COVID-19 has shaken the markets and the economy as a whole, and the role of intermediaries may be changing.
In a roundtable, panelists discussed the general health of the markets and how market participants are recovering from the effects of the COVID-19 economic shock. The SEC staff issued a report on the interconnectedness of the U.S. capital markets and real economy interconnected, the panelists noted, and the effects may not yet be fully realized.
Staff report. The SEC staff’s interconnectedness report, designed to assist policymakers and market participants in understanding and improving market function and the financial system, focuses on the interconnection among the U.S. credit markets and how the actions of stakeholders in one market can affect other markets and the financial system generally. According to the report, interconnections could have contributed to risk during the period of market stress during the COVID-19 global economic shock of March 2020. The report discusses credit markets, builds from a segment-by-segment analysis of the credit life cycle, and makes observations regarding the feedback from interested parties.
The report identifies approximately $54 trillion of credit issued and outstanding in the U.S. financial system at the end of 2019 and broadly traces the flow of approximately $52 trillion through various intermediaries and prior holders to the ultimate holders. This demonstrates that the financial system and the flow of credit involves an interconnected collection of markets, including short-term funding markets, corporate bond markets, leveraged loans and CLO markets, municipal securities markets, and mortgage and other consumer lending markets. Short-term funding stresses were caused by a suddenly elevated demand for liquidity, and market structure and liquidity-driven stresses caused by the demand for intermediation in the context of constrained capital and risk limits also caused issues, the report states.
Ultimate effects. The markets have seen short-term stress and likely will continue to see long-term effects, according to the panelists. It will be crucial to control uncertainty, and regulators and market participants should keep engaging in monitoring activities, given the interconnected components of the markets and the general economy.
According to MetLife Executive Vice President and CIO Steven Goulart, the facilities instituted in response to the COVID-19 market shock restored confidence, but effective liquidity practices will need to be in place when the facilities are removed. Market signals could be affected by changes, and market participants need to return to price discovery, he said. Thomas Wipf of Morgan Stanley agreed, noting that basis points rallied in connection with programs. David Finkelstein, CEO of Annaly Capital Management, noted that bid-offer spreads became wide but urged a view in context of intermediation. Markets worked "reasonably well" given the uncertainty, he said. However, Finkelstein noted, platforms are not a permanent solution to liquidity.
BlackRock Vice Chairman Barbara Novick stated, however, that both individuals and institutions engaged in a "dash for cash" and that this could cause implications for liquidity down the road.
According to North Island Chairman Glenn Hutchins, the interconnectedness of the markets should not surprise anyone. The real question is not if there is interconnectedness but instead how the interconnectedness is structured, he said. The facilities put in place to respond to the COVID-19 market shock must be fine-tuned to respond to this crisis, according to Hutchins. Gary Cohn, formerly of the U.S. National Economic Council, suggested that, if not for the 2008 financial crisis, we would not be talking about a potential positive outcome. The earlier crisis gave legislators and regulators a chance to prepare for future crises, he said. Both Hutchins and Cohn agreed that cooperation and minimizing arbitrage will be crucial in the upcoming times. In the realm of financial interconnectedness, it is important to keep credit flowing, the panelists agreed.
SEC Chairman Jay Clayton stated: "Don’t let the ‘best’ be enemy of the ‘good.’ "A system is only as good as a weakest point," he concluded.

Data extracts:
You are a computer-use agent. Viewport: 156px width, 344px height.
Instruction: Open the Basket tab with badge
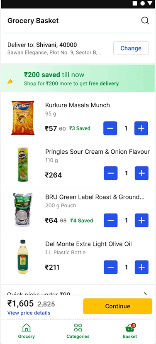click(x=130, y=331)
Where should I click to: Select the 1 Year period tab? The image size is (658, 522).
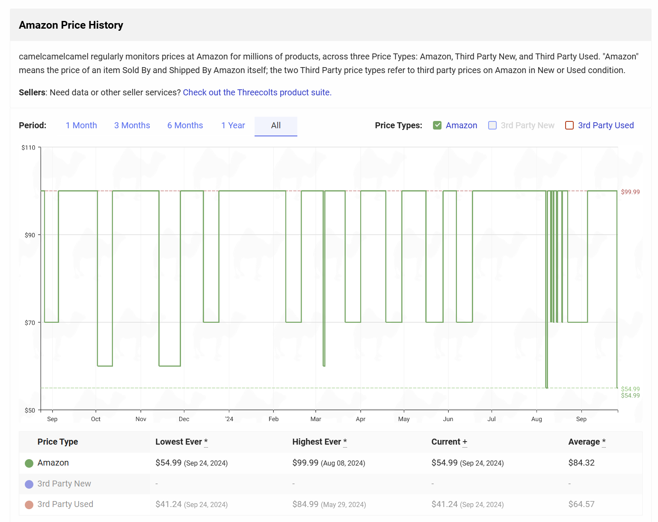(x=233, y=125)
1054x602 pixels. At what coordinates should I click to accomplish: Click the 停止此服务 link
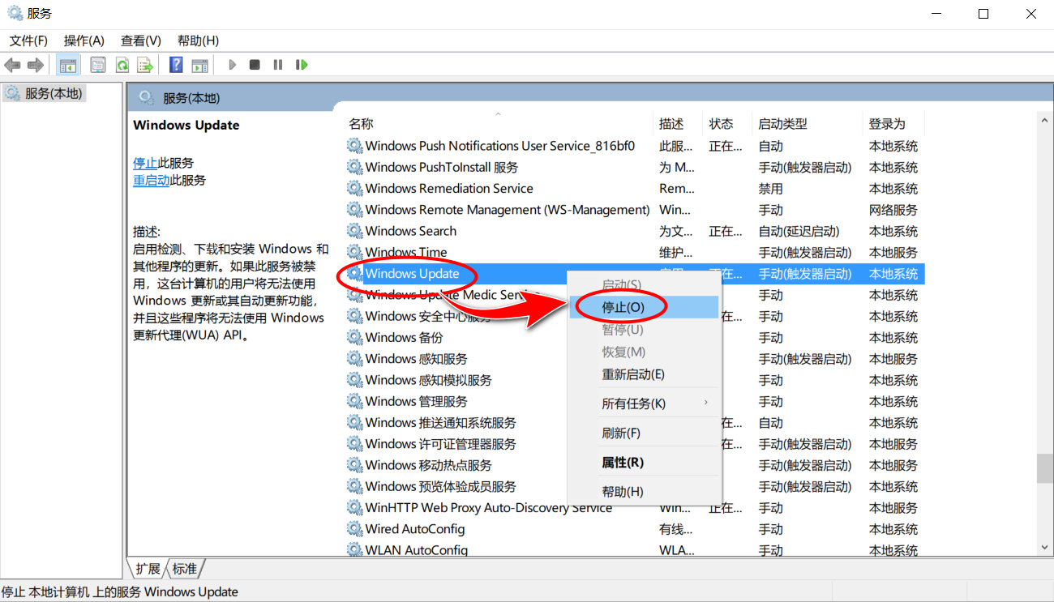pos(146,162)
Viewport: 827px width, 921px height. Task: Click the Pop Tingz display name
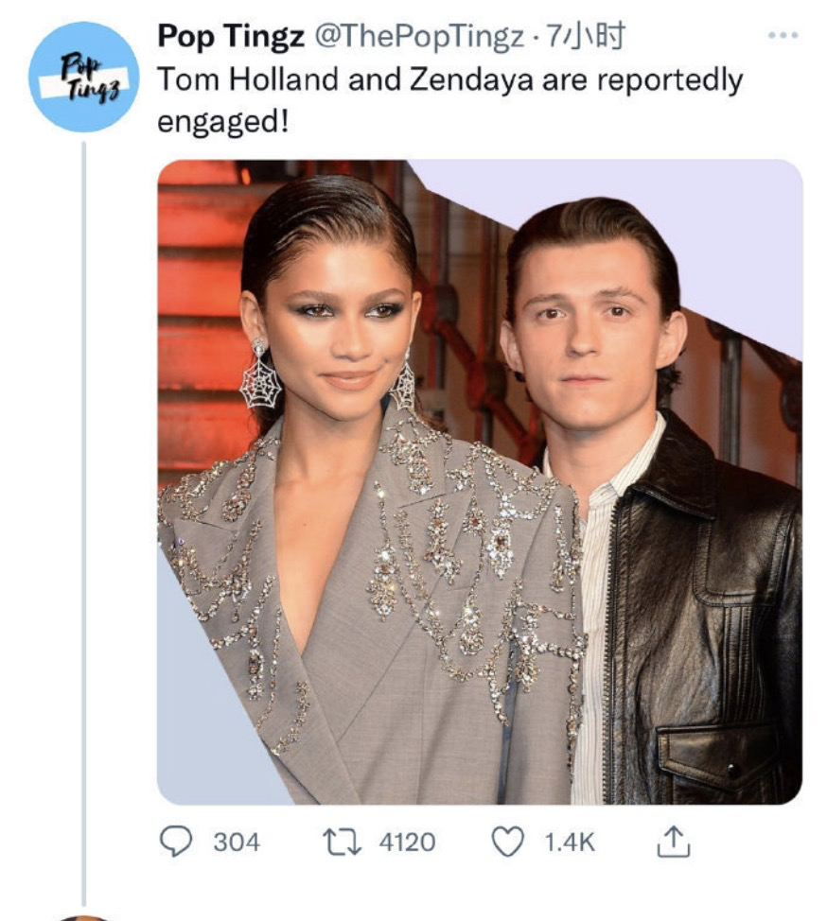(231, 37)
--
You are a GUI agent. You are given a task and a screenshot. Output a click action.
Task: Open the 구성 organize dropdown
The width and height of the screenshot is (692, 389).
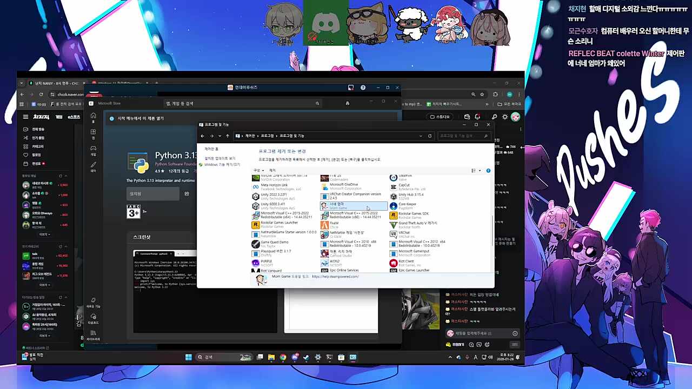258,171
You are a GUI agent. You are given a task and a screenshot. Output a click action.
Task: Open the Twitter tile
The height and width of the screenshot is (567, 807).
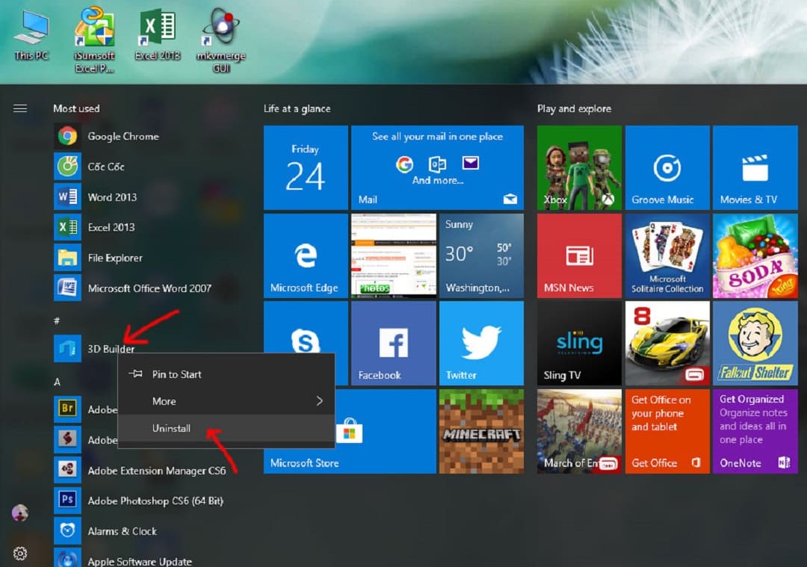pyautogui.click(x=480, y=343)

Work item A: According to the roundtable passage, approximately how much credit was issued and outstanding in the U.S. financial system at the end of 2019?
Work item B: State whether each of the following agrees with the roundtable passage, and quote the deciding words for each: (i) Steven Goulart said the facilities instituted in response to the COVID-19 market shock restored confidence. (ii) Glenn Hutchins said the interconnectedness of the markets should surprise everyone. (iii) Barbara Novick said only institutions engaged in a "dash for cash."
Work item C: Repeat the roundtable passage from "According to MetLife" up to and including "solution to liquidity.".

Written answer A: Approximately $54 trillion.

Written answer B:
(i) Yes: "the facilities instituted in response to the COVID-19 market shock restored confidence"
(ii) No: "the interconnectedness of the markets should not surprise anyone"
(iii) No: "both individuals and institutions engaged in a"

Written answer C:
According to MetLife Executive Vice President and CIO Steven Goulart, the facilities instituted in response to the COVID-19 market shock restored confidence, but effective liquidity practices will need to be in place when the facilities are removed. Market signals could be affected by changes, and market participants need to return to price discovery, he said. Thomas Wipf of Morgan Stanley agreed, noting that basis points rallied in connection with programs. David Finkelstein, CEO of Annaly Capital Management, noted that bid-offer spreads became wide but urged a view in context of intermediation. Markets worked "reasonably well" given the uncertainty, he said. However, Finkelstein noted, platforms are not a permanent solution to liquidity.